RENT feature selection for regression problems.

class RENT.RENT.RENT_Regression(data, target, feat_names=[], C=[1, 10], l1_ratios=[0.6], autoEnetParSel=True, BIC=False, poly='OFF', testsize_range=(0.2, 0.6), K=100, scale=True, random_state=None, verbose=0)

This class carries out RENT on a given regression dataset.

Parameters:
  • data (<numpy array> or <pandas dataframe>) – Dataset on which feature selection shall be performed. Variable types must be numeric or integer.
  • target (<numpy array> or <pandas dataframe>) – Response variable of data.
  • feat_names (<list>) – List holding feature names. Preferably a list of string values. If empty, feature names will be generated automatically. Default: feat_names=[].
  • C (<list of int or float values>) – List with regularisation parameters for K models. The lower, the stronger the regularization is. Default: C=[1,10].
  • l1_ratios (<list of int or float values>) – List holding ratios between l1 and l2 penalty. Values must be in [0,1]. For pure l2 use 0, for pure l1 use 1. Default: l1_ratios=[0.6].
  • autoEnetParSel (<boolean>) –
    Cross-validated elastic net hyperparameter selection.
    • autoEnetParSel=True : peform a cross-validation pre-hyperparameter search, such that RENT runs only with one hyperparamter setting.
    • autoEnetParSel=False : perform RENT with each combination of C and l1_ratios. Default: autoEnetParSel=True.
  • BIC (<boolean>) –
    Use the Bayesian information criterion to select hyperparameters.
    • BIC=True : use BIC to select RENT hyperparameters.
    • BIC=False: no use of BIC.
  • poly (<str>) –
    Create non-linear features. Default: poly='OFF'.
    • poly='OFF' : no feature interaction.
    • poly='ON' : feature interaction and squared features (2-polynoms).
    • poly='ON_only_interactions' : only feature interactions, no squared features.
  • testsize_range (<tuple float>) – Inside RENT, K models are trained, where the testsize defines the proportion of train data used for testing of a single model. The testsize can either be randomly selected inside the range of testsize_range for each model or fixed by setting the two tuple entries to the same value. The tuple must be in range (0,1). Default: testsize_range=(0.2, 0.6).
  • K (<int>) – Number of unique train-test splits. Default K=100.
  • scale (<boolean>) – Columnwise standardization of the K train datasets. Default scale=True.
  • random_state (<None or int>) –
    Set a random state to reproduce your results. Default: random_state=None.
    • random_state=None : no random seed.
    • random_state={0,1,2,...} : random seed set.
  • verbose (<int>) – Track the train process if value > 1. If verbose = 1, only the overview of RENT input will be shown. Default: verbose=0.
Returns:

A class that contains the RENT regression model.

Return type:

<class>

get_object_errors()

Absolute errors for samples which were at least once in a test-set among K models.

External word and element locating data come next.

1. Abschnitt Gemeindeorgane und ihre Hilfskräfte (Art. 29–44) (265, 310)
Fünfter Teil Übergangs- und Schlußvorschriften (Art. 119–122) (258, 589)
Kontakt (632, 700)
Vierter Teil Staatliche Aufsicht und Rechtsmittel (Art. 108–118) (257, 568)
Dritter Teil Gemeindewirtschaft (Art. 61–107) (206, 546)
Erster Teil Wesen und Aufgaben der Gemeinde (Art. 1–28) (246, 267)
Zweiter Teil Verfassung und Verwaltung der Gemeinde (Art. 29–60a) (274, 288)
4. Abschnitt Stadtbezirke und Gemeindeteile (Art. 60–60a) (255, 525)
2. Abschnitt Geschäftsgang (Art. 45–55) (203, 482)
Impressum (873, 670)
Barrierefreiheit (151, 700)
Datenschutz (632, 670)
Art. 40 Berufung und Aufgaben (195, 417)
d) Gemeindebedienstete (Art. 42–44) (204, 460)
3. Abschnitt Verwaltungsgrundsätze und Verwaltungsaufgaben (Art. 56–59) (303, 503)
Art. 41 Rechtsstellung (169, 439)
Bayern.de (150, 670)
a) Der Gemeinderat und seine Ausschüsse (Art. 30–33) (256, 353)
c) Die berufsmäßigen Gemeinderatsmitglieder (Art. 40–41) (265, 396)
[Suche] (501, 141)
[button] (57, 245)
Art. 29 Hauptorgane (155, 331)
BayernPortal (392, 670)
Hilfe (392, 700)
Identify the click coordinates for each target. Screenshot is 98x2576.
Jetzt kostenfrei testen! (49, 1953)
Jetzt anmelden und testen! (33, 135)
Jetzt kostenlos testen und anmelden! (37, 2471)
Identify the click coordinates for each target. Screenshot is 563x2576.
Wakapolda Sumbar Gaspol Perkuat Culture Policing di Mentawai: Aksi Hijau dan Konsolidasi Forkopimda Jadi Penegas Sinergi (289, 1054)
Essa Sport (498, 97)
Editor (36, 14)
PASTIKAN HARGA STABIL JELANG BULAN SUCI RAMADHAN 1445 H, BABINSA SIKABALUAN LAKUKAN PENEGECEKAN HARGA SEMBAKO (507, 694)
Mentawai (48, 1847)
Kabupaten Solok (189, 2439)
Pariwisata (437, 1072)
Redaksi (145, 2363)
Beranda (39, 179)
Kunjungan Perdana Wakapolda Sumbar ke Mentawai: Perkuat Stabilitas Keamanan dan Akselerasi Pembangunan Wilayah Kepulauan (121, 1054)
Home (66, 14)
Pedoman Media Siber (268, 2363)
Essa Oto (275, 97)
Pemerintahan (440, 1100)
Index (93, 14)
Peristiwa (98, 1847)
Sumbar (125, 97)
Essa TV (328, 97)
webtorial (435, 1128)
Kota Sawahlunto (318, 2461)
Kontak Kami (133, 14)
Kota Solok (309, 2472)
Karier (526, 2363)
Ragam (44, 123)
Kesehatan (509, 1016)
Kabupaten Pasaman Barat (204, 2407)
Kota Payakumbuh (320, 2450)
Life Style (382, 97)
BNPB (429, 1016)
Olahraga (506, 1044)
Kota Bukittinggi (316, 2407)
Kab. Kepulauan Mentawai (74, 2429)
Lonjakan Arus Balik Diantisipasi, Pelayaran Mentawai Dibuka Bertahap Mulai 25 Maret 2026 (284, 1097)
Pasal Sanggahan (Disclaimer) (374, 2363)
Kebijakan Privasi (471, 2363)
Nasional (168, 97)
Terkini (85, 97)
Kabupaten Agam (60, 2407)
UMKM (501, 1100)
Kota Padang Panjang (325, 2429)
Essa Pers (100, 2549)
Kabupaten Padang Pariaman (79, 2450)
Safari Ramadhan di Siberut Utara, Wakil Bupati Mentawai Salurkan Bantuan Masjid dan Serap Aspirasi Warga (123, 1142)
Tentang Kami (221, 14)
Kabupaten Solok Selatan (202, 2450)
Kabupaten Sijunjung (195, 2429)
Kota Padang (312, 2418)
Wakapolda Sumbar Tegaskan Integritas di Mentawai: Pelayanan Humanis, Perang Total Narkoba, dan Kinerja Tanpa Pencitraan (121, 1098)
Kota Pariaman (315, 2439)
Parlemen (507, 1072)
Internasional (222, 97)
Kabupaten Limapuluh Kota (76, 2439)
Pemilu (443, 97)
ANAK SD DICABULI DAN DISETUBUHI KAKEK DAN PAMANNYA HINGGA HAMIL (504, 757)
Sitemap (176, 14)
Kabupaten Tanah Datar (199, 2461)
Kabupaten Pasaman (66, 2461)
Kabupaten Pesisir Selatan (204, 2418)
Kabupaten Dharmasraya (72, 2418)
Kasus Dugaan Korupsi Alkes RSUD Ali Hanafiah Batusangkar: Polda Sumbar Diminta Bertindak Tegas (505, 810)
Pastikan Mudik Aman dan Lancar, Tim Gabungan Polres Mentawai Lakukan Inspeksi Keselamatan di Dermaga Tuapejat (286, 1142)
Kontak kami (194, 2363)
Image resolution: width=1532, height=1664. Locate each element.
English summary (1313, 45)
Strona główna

Returns:Matrix. Rows represent objects, columns represent genrated variables.
Return type:<pandas dataframe>
get_summary_objects()

Each object of the dataset is a certain number between 0 (never) and K (always) part of th test set inside RENT training. This method computes a summary of the mean absolute errors for each sample across all models, where the sample was part of the test set.

Returns:Data matrix. Rows represent objects, columns represent generated variables. The first column denotes how often the object was part of the test set, the second column shows the average absolute error.
Return type:<pandas dataframe>
plot_object_errors(object_id, binning='auto', lower=0, upper=100, kde=False, norm_hist=False)

Histograms of absolute errors from get_object_errors().

Parameters:
  • object_id (<list of int or str>) – Objects whoes histograms shall be plotted. Type depends on the index format of the dataframe.
  • lower (<float>) – Lower bound of the x-axis. Default lower=0.
  • upper (<float>) – Upper bound of the x-axis. Default upper=100.
  • kde (<boolean>) – Kernel density estimation, from seaborn distplot. Default: kde=False.
  • norm_hist (<boolean>) – Normalize the histogram, from seaborn distplot. Default: norm_hist=False.
run_parallel(K)

If autoEnetParSel=False, parallel computation of K * len(C) * len(l1_ratios) linear regression models. Otherwise, computation of K models.

Parameters:K – Range of train-test splits. The parameter cannot be set directly by the user but is used for an internal parallelization.
train()

If autoEnetParSel=False, this method trains K * len(C) * len(l1_ratios) models in total. The number of models using the same hyperparamters is K. Otherwise, if the best parameter combination is selected with cross-validation, only K models are trained. For each model elastic net regularisation is applied for feature selection. Internally, train() calls the run_parallel() function for classification or regression, respectively.